EXERCISE OBJECTIVE => Reproduce without any pictures the lines from the one that contains "Screen dimensions: 1280x474" through the end of the records, exactly as written.

RECORDS =>
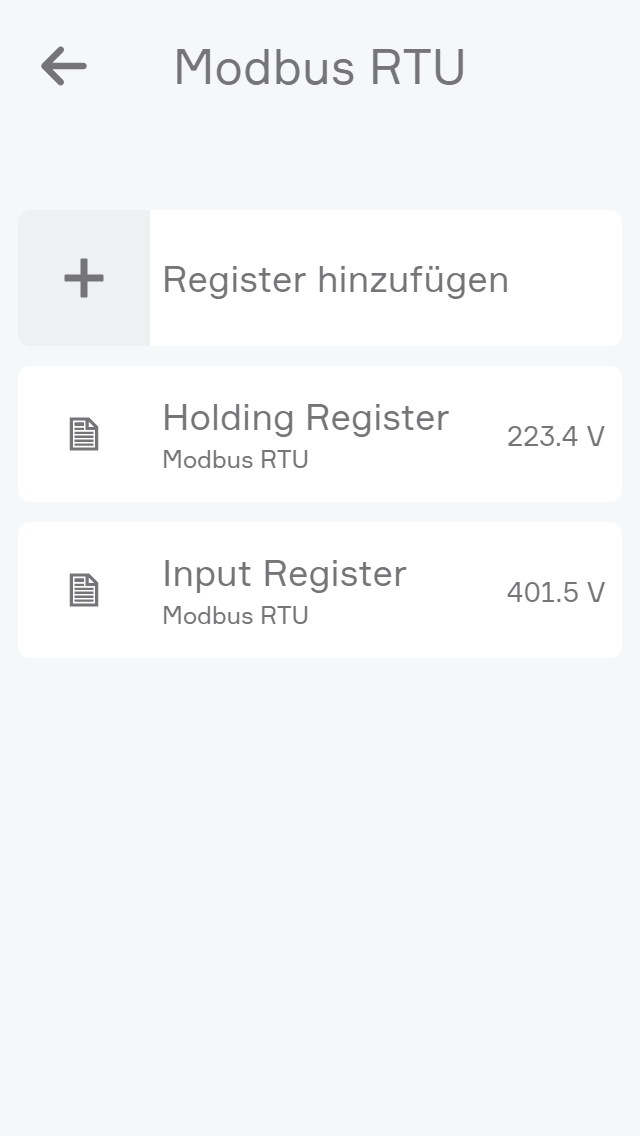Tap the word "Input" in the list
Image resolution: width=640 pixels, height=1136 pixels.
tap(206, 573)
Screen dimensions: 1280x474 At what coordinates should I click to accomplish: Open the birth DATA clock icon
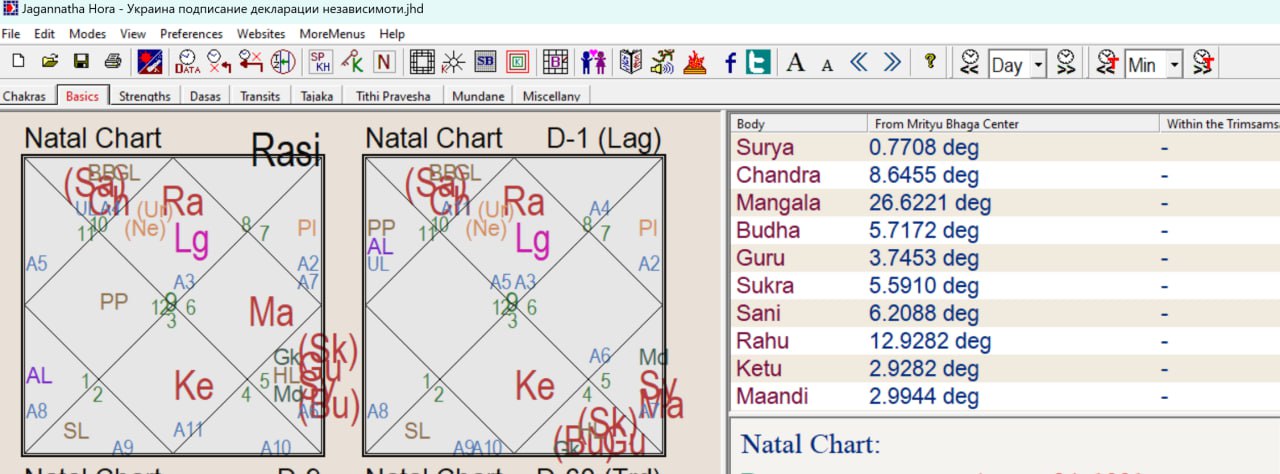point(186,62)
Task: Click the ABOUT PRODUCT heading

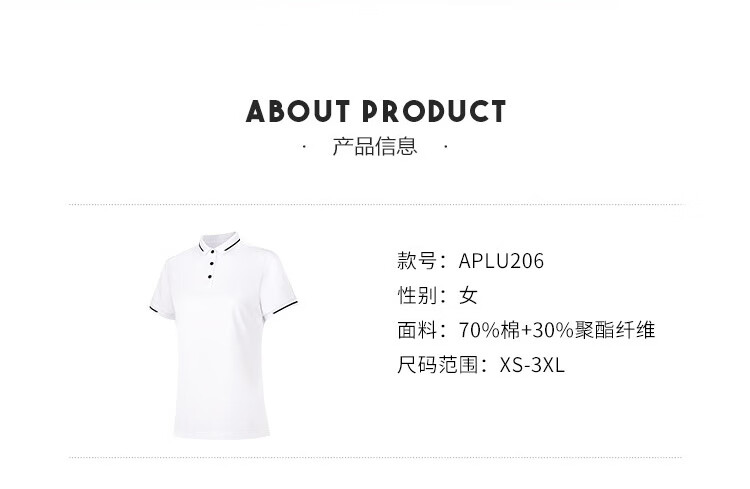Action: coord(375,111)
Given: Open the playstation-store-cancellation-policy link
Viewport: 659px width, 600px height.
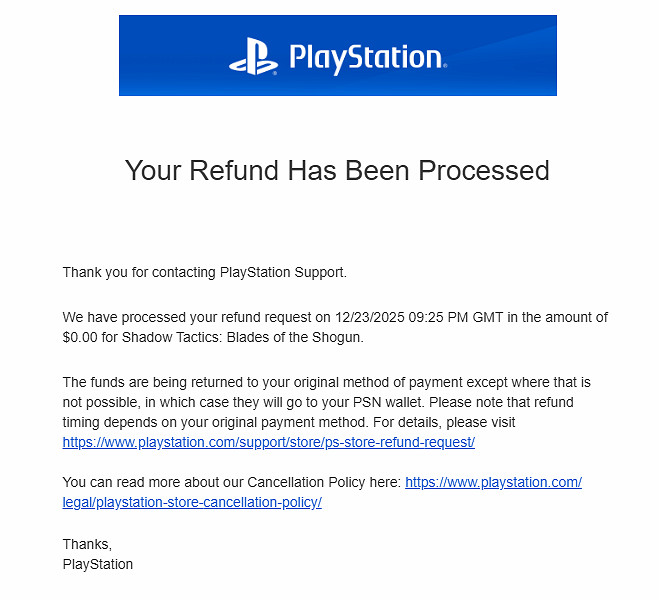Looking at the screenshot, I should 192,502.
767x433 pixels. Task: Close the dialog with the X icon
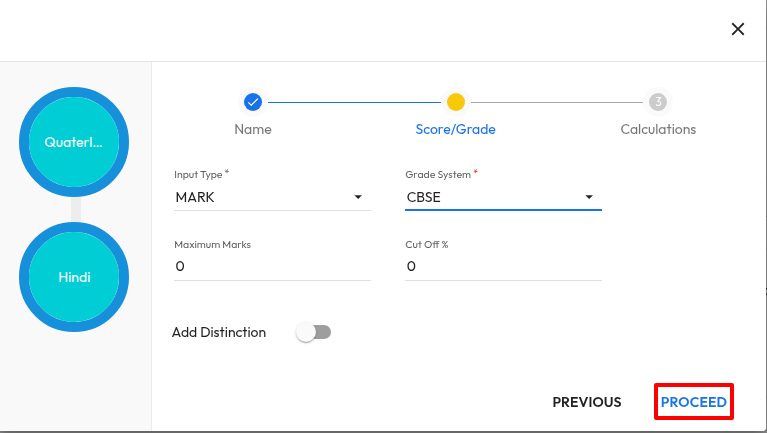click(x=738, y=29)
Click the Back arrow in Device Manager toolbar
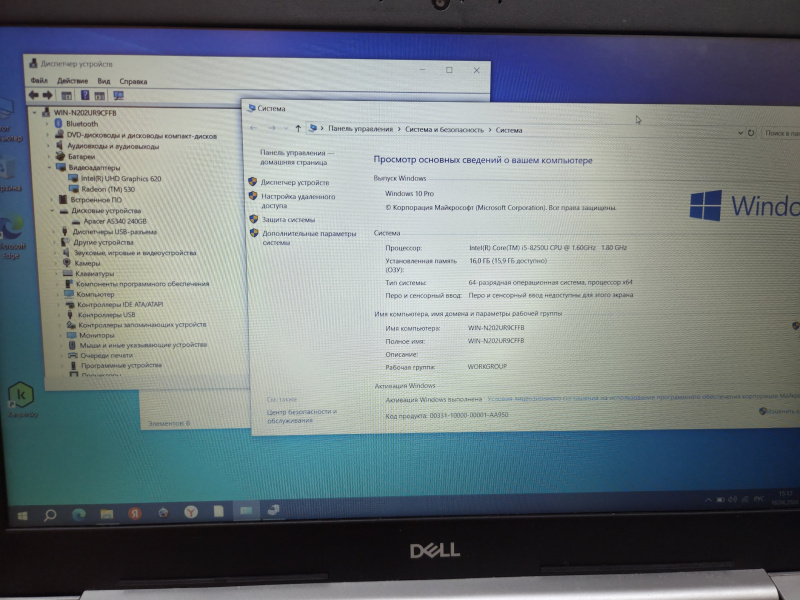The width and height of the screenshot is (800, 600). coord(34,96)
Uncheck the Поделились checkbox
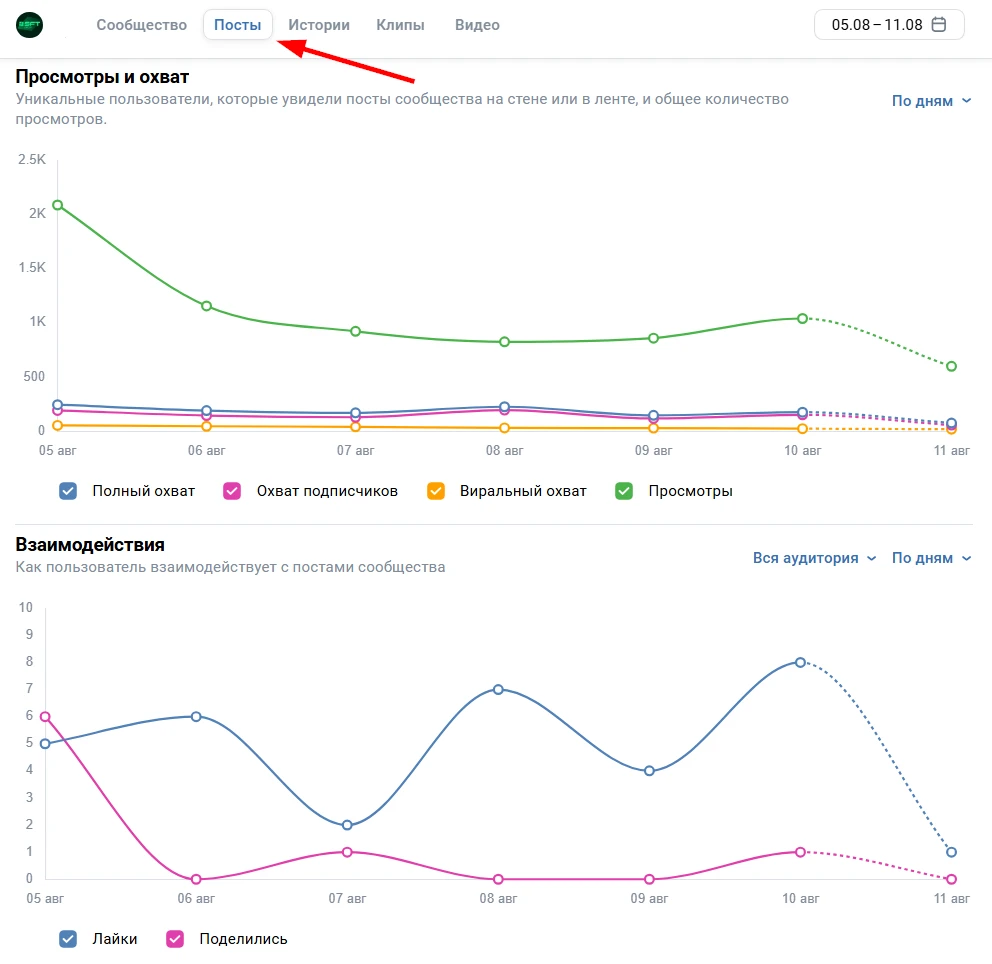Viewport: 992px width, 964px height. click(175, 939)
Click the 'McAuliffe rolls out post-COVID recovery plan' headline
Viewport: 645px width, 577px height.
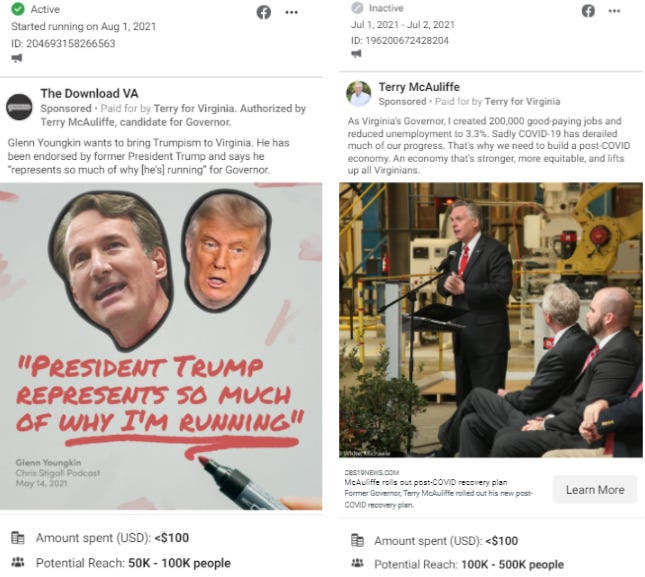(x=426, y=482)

WRITTEN REPLY =>
Screen dimensions: 1280x474 At what coordinates should I click to accomplish: Open the birth DATA clock icon
point(186,62)
Task: Click the ABOUT PRODUCT heading

Action: coord(375,111)
Given: Open the playstation-store-cancellation-policy link
Viewport: 659px width, 600px height.
Looking at the screenshot, I should 192,502.
767x433 pixels. Task: Close the dialog with the X icon
click(x=738, y=29)
Click the Back arrow in Device Manager toolbar
The width and height of the screenshot is (800, 600). coord(34,96)
Uncheck the Поделились checkbox
Viewport: 992px width, 964px height. click(175, 939)
Click the 'McAuliffe rolls out post-COVID recovery plan' headline
Viewport: 645px width, 577px height.
(x=426, y=482)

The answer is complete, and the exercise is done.